[GOAL OF THE EXERCISE] Print all entries precisely as they are written.

[Records excerpted from a collection]
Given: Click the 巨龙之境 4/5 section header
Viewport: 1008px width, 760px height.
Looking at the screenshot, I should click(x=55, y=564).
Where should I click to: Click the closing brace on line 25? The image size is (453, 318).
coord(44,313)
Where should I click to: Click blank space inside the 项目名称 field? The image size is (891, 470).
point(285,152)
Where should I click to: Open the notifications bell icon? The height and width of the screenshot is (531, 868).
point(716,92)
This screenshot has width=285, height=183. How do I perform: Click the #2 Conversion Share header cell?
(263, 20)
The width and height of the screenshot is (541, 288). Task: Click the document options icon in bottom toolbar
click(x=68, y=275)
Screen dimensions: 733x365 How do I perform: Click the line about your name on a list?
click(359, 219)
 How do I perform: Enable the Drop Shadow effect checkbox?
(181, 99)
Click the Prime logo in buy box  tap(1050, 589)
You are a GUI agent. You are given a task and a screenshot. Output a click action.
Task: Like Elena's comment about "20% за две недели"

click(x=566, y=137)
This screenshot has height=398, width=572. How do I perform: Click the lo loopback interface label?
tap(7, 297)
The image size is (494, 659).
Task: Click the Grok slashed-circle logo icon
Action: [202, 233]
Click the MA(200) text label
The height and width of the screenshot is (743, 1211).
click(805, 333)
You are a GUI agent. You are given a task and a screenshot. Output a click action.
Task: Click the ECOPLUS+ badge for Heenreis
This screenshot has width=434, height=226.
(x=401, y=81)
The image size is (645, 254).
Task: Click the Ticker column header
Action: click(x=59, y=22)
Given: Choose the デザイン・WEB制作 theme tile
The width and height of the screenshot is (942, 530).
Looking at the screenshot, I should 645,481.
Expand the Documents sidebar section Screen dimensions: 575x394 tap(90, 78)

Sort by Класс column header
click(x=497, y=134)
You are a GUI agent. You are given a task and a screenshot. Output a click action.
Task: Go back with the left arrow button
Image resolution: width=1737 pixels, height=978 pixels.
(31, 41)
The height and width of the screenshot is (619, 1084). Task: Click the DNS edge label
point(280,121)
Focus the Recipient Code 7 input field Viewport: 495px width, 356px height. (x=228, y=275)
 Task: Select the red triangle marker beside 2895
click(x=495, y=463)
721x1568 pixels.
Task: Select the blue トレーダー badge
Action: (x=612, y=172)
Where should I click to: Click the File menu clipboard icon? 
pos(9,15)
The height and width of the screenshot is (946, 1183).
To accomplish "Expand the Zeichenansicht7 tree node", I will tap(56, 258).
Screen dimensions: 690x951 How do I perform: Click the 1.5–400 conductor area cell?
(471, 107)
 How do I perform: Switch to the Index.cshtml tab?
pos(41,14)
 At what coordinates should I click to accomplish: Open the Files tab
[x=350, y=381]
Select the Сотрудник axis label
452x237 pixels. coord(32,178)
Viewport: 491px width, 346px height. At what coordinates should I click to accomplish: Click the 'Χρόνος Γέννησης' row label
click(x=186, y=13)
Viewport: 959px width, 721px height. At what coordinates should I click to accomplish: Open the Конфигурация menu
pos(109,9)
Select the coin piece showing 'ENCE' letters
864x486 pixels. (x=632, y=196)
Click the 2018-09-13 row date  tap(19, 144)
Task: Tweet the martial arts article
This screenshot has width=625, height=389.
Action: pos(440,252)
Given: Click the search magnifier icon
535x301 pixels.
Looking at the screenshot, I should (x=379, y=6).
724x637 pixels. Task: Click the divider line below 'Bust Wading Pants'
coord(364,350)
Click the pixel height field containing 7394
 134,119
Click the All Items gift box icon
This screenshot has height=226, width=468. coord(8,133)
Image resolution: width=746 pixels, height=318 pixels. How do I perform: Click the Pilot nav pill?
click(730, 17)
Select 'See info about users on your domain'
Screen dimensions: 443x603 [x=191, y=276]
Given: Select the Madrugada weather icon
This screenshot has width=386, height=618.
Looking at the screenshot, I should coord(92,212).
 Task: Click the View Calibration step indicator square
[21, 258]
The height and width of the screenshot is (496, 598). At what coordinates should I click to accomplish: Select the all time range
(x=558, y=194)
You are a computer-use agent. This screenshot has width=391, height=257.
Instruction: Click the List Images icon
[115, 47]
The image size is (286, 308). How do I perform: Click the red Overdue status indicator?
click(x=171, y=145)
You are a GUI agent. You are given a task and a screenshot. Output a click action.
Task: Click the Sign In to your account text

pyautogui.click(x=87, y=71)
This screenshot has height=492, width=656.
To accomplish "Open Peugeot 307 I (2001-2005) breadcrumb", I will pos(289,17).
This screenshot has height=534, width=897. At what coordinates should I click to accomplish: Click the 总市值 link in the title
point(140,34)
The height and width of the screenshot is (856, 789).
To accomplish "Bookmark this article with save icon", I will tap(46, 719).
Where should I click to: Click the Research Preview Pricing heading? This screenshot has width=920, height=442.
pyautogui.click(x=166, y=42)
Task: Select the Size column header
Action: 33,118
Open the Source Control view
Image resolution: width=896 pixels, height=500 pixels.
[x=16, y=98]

[EXERCISE SOLUTION]
Given: Click the 巨龙之境 4/5 section header
Viewport: 1008px width, 760px height.
Looking at the screenshot, I should click(x=55, y=564).
Where should I click to: Click the closing brace on line 25? The image size is (453, 318).
coord(44,313)
Where should I click to: Click blank space inside the 项目名称 field? The image size is (891, 470).
point(285,152)
Where should I click to: Open the notifications bell icon? The height and width of the screenshot is (531, 868).
point(716,92)
This screenshot has width=285, height=183. How do I perform: Click the #2 Conversion Share header cell?
(263, 20)
The width and height of the screenshot is (541, 288). Task: Click the document options icon in bottom toolbar
click(x=68, y=275)
Screen dimensions: 733x365 How do I perform: Click the line about your name on a list?
click(359, 219)
 How do I perform: Enable the Drop Shadow effect checkbox?
(181, 99)
Click the Prime logo in buy box  tap(1050, 589)
You are a GUI agent. You are given a task and a screenshot. Output a click action.
Task: Like Elena's comment about "20% за две недели"

click(x=566, y=137)
This screenshot has height=398, width=572. How do I perform: Click the lo loopback interface label?
tap(7, 297)
The image size is (494, 659).
Task: Click the Grok slashed-circle logo icon
Action: [202, 233]
Click the MA(200) text label
The height and width of the screenshot is (743, 1211).
click(805, 333)
You are a GUI agent. You are given a task and a screenshot. Output a click action.
Task: Click the ECOPLUS+ badge for Heenreis
This screenshot has width=434, height=226.
(x=401, y=81)
The image size is (645, 254).
Task: Click the Ticker column header
Action: click(x=59, y=22)
Given: Choose the デザイン・WEB制作 theme tile
The width and height of the screenshot is (942, 530).
Looking at the screenshot, I should 645,481.
Expand the Documents sidebar section Screen dimensions: 575x394 tap(90, 78)

Sort by Класс column header
click(x=497, y=134)
You are a GUI agent. You are given a task and a screenshot. Output a click action.
Task: Go back with the left arrow button
Image resolution: width=1737 pixels, height=978 pixels.
(31, 41)
The height and width of the screenshot is (619, 1084). Task: Click the DNS edge label
point(280,121)
Focus the Recipient Code 7 input field Viewport: 495px width, 356px height. (x=228, y=275)
 Task: Select the red triangle marker beside 2895
click(x=495, y=463)
721x1568 pixels.
Task: Select the blue トレーダー badge
Action: (x=612, y=172)
Where should I click to: Click the File menu clipboard icon? 
pos(9,15)
The height and width of the screenshot is (946, 1183).
To accomplish "Expand the Zeichenansicht7 tree node", I will tap(56, 258).
Screen dimensions: 690x951 How do I perform: Click the 1.5–400 conductor area cell?
(471, 107)
 How do I perform: Switch to the Index.cshtml tab?
pos(41,14)
 At what coordinates should I click to accomplish: Open the Files tab
[x=350, y=381]
Select the Сотрудник axis label
452x237 pixels. coord(32,178)
Viewport: 491px width, 346px height. At what coordinates should I click to accomplish: Click the 'Χρόνος Γέννησης' row label
click(x=186, y=13)
Viewport: 959px width, 721px height. At what coordinates should I click to accomplish: Open the Конфигурация menu
pos(109,9)
Select the coin piece showing 'ENCE' letters
864x486 pixels. (x=632, y=196)
Click the 2018-09-13 row date  tap(19, 144)
Task: Tweet the martial arts article
This screenshot has width=625, height=389.
Action: pos(440,252)
Given: Click the search magnifier icon
535x301 pixels.
Looking at the screenshot, I should (x=379, y=6).
724x637 pixels. Task: Click the divider line below 'Bust Wading Pants'
coord(364,350)
Click the pixel height field containing 7394
 134,119
Click the All Items gift box icon
This screenshot has height=226, width=468. coord(8,133)
Image resolution: width=746 pixels, height=318 pixels. How do I perform: Click the Pilot nav pill?
click(730, 17)
Select 'See info about users on your domain'
Screen dimensions: 443x603 [x=191, y=276]
Given: Select the Madrugada weather icon
This screenshot has width=386, height=618.
Looking at the screenshot, I should coord(92,212).
 Task: Click the View Calibration step indicator square
[21, 258]
The height and width of the screenshot is (496, 598). At what coordinates should I click to accomplish: Select the all time range
(x=558, y=194)
You are a computer-use agent. This screenshot has width=391, height=257.
Instruction: Click the List Images icon
[115, 47]
The image size is (286, 308). How do I perform: Click the red Overdue status indicator?
click(x=171, y=145)
You are a GUI agent. You are given a task and a screenshot. Output a click action.
Task: Click the Sign In to your account text

pyautogui.click(x=87, y=71)
This screenshot has height=492, width=656.
To accomplish "Open Peugeot 307 I (2001-2005) breadcrumb", I will pos(289,17).
This screenshot has height=534, width=897. At what coordinates should I click to accomplish: Click the 总市值 link in the title
point(140,34)
The height and width of the screenshot is (856, 789).
To accomplish "Bookmark this article with save icon", I will tap(46, 719).
Where should I click to: Click the Research Preview Pricing heading? This screenshot has width=920, height=442.
pyautogui.click(x=166, y=42)
Task: Select the Size column header
Action: 33,118
Open the Source Control view
Image resolution: width=896 pixels, height=500 pixels.
[x=16, y=98]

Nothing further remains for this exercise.